Text and item location lines
** Begin **

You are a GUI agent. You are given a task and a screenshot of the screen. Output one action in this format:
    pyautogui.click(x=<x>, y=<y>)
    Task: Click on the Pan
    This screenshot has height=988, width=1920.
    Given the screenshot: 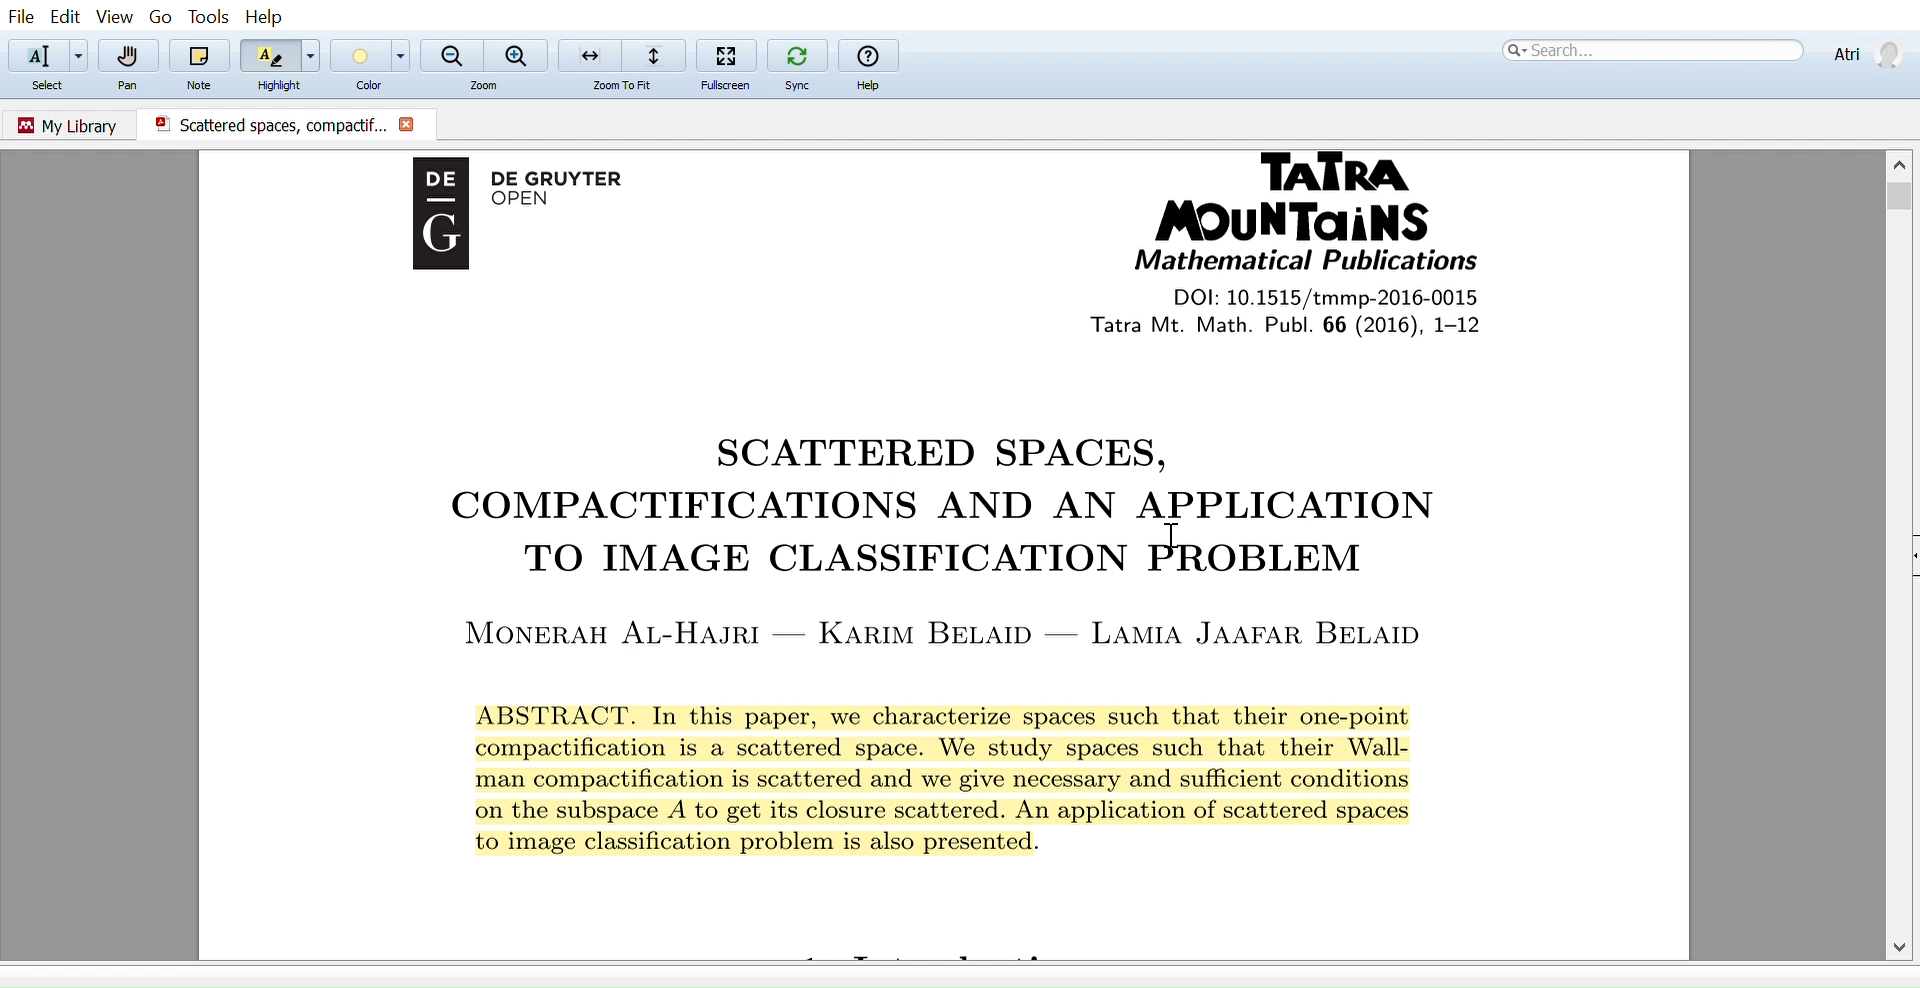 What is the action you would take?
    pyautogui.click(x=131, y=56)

** End **

[To be done]: Rewrite the lines starting at the first one and ending at the one containing "This screenshot has", swapping "one action" for "a single action" and changing nothing else.

[Task response]:
You are a GUI agent. You are given a task and a screenshot of the screen. Output a single action in this format:
    pyautogui.click(x=<x>, y=<y>)
    Task: Click on the Pan
    This screenshot has height=988, width=1920.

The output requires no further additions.